Having the four-piece jigsaw puzzle from the White Paper in mind when analyzing the material, makes it possible to show whether the same aspects of the red king crab that were considered relevant when creating the management solution, are also considered relevant when the red king crab is used as an example. Thus, using the four red king crabs from the boxes presents the possibility of both examining how this rhetoric work is done, and discussing the different understandings of nature the different choices imply.
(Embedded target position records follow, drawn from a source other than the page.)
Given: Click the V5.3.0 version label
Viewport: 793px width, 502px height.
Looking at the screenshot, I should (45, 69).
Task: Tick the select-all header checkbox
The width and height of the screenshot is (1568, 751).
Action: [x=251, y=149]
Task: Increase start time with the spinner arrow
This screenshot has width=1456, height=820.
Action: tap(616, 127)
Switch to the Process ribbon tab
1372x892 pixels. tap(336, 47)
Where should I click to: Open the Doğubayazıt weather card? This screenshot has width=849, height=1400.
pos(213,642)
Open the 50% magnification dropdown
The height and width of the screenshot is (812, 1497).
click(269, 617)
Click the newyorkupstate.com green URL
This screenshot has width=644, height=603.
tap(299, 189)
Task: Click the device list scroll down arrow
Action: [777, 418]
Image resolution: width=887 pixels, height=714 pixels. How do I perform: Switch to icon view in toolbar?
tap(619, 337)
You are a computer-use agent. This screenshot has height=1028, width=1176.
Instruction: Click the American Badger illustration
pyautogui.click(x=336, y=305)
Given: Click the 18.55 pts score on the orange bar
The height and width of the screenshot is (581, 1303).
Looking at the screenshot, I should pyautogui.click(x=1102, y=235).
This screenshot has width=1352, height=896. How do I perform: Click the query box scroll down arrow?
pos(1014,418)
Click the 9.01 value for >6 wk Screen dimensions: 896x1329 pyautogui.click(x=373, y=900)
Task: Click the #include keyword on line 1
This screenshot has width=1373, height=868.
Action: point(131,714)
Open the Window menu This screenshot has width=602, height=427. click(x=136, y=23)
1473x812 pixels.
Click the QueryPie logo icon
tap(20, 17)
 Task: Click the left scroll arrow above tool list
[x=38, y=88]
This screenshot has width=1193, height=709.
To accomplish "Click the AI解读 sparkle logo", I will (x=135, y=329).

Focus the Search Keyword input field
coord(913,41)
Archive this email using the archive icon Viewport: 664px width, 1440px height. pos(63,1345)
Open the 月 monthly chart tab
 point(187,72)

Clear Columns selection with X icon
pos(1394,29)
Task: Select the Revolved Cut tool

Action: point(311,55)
The article “The humpback salmon invades salmon rivers in Finnmark” was published in the national newspaper Nationen in 2009. It describes the humpback salmon as occurring in large numbers in two rivers in the northernmost parts of Norway and claims that it might pose a threat to the local wild salmon (Schulstad 2009). The newspaper article includes an interview with a fisheries biologist, Rune Mundal, who has studied the prevalence and establishment of humpback salmon in Finnmark and urges Norwegian environmental authorities to take the problem of the humpback salmon seriously: “This could be the same story as with the red king crab if we do not tackle the problem immediately”, he says (Schulstad 2009).
Although the “story of the red king crab” is referred to twice in the interview, there is no mention of what this story is. In the context of the article, it still seems clear that the red king crab is an example of an invasive alien species with a high ecological risk and that “the story” illustrates what happens if an invasive alien species is not tackled immediately. This is corroborated by the use of the word “invades” in the title, and the lead paragraph, which states that “Russian release of Pacific salmon in The Kola Peninsula over many decades creates concern in Finnmark.” The fact that the interviewee does not seem to find it necessary to mention what he considers the story of the red king crab to be, shows that at least for him, there is no doubt of what it is an example of. It illustrates a negative situation that should be avoided. With reference to the analogy of a four-piece jigsaw puzzle I evoked for describing the four boxes in the White Paper, I refer to this as a one-piece example. The generalization relies on only one of the four aspects of the red king crab. Aspects such as the red king crab as commodity or luxury food reside outside the frame of the red king crab’s exemplarity. By removing these other aspects–turning them into what Lyons call “excess”–the red king crab is reduced to being only an invasive alien.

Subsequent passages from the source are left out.